What's intersting, is what happens in the random tests itself.


Random tests are based on subspace projections of high dimensional vectors (variable $d$ is dimension of vector space, variable $r$ is the split ratio of the tree):

The test is based on subspace projections of high dimensional
features. Suppose the node $l_i$ contains $n_i$ data points $x_0, x_1,
… ,x_{n_i}$
where $x_j=(x_{j0}, x_{j1}, …, x_{jd-1})$. We randomly
select an index set $I_i=\{d_{i0}, d_{i1}, … , d_{ik-1}\}$ of size
$K$ ($K \leq d$) where $d_{ij} \in (0, 1, …, d-1)$ and random
coefficients $\Im{}_i=\{\xi_{i0}, \xi_{i1},…,\xi_{ik-1}\}$ where
$\xi_{ij} \in [0, 1]$, and compute for every feature vector $x_j$ a
scale value $y_j=\sum^{K-1}_{k=0} x_{jd_{ik}} \xi_{ik}$ for
$j=0,…,n_i-1$. We then sort out the $y_j{s}$ and denote the sorted
sequence as $\{\tilde{y_j}\}$. Randomly select $\psi_i$ between the
$100*r$ and $100*(1-r)$ percentile of points $\{\tilde{y_j}\}$, i.e.,
$\{\tilde{y_j}\} \in [\tilde{y}_{n_i * r}, \tilde{y}_{n_i * (1-r)}]$.

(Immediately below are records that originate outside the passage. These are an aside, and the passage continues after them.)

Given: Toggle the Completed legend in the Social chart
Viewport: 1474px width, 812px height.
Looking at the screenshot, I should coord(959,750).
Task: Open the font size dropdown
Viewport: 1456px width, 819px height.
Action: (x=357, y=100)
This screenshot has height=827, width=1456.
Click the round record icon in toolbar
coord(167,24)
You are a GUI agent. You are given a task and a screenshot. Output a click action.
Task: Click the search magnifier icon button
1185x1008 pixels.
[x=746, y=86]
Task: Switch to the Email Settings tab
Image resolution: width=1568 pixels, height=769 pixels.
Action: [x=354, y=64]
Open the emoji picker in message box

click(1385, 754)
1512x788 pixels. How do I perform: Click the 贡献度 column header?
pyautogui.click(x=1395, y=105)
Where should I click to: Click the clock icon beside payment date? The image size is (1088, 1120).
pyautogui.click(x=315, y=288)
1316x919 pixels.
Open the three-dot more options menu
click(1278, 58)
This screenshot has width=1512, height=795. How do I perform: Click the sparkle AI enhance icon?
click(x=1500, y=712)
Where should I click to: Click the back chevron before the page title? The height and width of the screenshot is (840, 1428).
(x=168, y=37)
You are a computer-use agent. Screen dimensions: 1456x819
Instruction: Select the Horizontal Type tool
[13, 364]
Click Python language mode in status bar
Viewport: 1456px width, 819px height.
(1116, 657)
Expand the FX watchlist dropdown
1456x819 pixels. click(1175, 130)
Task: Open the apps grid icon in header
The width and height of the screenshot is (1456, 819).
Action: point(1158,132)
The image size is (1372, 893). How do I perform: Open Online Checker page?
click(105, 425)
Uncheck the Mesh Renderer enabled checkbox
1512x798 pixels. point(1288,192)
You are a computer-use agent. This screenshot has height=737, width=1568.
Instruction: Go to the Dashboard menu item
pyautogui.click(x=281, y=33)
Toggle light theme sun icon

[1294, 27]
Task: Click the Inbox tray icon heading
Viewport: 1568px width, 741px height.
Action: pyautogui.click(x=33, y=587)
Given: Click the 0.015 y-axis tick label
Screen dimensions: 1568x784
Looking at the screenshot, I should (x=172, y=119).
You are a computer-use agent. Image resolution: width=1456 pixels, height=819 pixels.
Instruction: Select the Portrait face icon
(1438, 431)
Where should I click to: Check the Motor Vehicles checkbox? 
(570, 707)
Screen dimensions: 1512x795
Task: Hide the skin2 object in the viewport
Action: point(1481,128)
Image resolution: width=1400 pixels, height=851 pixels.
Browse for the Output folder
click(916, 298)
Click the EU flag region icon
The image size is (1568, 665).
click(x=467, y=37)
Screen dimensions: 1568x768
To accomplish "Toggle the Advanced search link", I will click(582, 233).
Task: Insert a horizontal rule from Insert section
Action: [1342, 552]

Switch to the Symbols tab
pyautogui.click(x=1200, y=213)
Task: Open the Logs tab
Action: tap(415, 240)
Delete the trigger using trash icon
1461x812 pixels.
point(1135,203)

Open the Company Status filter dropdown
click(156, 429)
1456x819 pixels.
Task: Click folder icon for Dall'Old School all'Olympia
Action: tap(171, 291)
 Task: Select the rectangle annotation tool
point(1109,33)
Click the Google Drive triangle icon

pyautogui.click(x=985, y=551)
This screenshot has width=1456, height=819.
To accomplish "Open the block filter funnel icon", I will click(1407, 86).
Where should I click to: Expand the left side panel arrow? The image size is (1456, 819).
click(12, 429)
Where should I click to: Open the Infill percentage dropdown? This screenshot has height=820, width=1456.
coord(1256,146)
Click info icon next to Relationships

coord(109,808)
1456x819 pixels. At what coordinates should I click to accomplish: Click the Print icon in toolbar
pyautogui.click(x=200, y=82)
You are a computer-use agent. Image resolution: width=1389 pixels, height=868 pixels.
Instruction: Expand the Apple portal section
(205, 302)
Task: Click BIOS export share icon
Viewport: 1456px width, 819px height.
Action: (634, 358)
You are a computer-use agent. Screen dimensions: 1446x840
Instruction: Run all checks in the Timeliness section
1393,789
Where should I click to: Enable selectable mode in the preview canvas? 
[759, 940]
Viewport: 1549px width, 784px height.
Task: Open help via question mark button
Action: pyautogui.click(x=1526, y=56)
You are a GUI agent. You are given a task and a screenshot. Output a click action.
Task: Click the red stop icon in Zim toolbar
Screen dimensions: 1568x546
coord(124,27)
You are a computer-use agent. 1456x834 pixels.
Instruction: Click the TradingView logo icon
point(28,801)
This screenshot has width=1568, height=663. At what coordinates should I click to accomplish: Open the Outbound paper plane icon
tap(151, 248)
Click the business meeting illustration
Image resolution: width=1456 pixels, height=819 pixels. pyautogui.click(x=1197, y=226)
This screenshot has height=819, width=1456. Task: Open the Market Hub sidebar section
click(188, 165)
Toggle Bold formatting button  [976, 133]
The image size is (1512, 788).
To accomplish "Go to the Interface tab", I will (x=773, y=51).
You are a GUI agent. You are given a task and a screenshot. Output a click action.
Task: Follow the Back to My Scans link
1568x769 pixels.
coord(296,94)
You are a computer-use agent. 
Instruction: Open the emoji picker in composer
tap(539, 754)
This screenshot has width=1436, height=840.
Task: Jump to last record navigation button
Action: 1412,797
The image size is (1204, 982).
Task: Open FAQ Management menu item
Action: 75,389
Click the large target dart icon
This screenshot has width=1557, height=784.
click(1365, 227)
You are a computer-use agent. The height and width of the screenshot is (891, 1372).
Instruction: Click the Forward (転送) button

The random test (equation 1):

$$t_i(x)=\sum^{K-1}_{k=0} x_{d_{ik}} {\xi_{ik}}-\psi_i \geq 0$$

defines a hyper-plane which splits the polyhedron at node $l_i$ into
two polyhedrons each containing no less than $r*n_i$ data points.

I do not have much knowledge of geometry, but I know from my linear algebra textbook that convex sets are sets such that every point of every line segment in the set belongs in the set.

Also, as explained in this brilliant answer, convex polyhedron equals the intersection of finitely many closed half-spaces and is not contained in a plane, and in three dimensions, can be represented by $ax+by+cz \geq 0$, which is very similar to the equation 1.

What would be the simple explanation of this process? let's say hyper-plane was a line (if it could be), how would it divide convex polyhedron? Furthermore, what do subspace projections have to do with this?

Thank you very much!

Best Answer

Note that you can calculate $y_i$ as $$\bbox{ y_i = \sum_{k=0}^{d} x_{i k} \zeta_k }$$ and $t_i(x)$ as $$\bbox{ t_i(x) = -\psi_i + \sum_{k=0}^{d} x_{i k} \zeta_k = y_i - \psi_i }$$ where $\zeta$ is a $d$-dimensional vector with $d-K$ components zero, and all other components between $0$ and $1$.

This means that the underlying idea is to project the $n_i$ data points along a random, essentially $K$-dimensional vector; sort the $n_i$ data points according to their signed distance to origin along that vector, $y_i$; and pick $\psi_i$ so that there are at least $p n_i$ points with larger, and at least $p n_i$ points with smaller signed distance to origin.

(In practice, this can be done using quickselect or some other selection algorithm; if the selection algorithm modifies (partially sorts) the data, use tuples $(i, y_i)$, so that you do not need to recompute the $y_i$ to partition the data.)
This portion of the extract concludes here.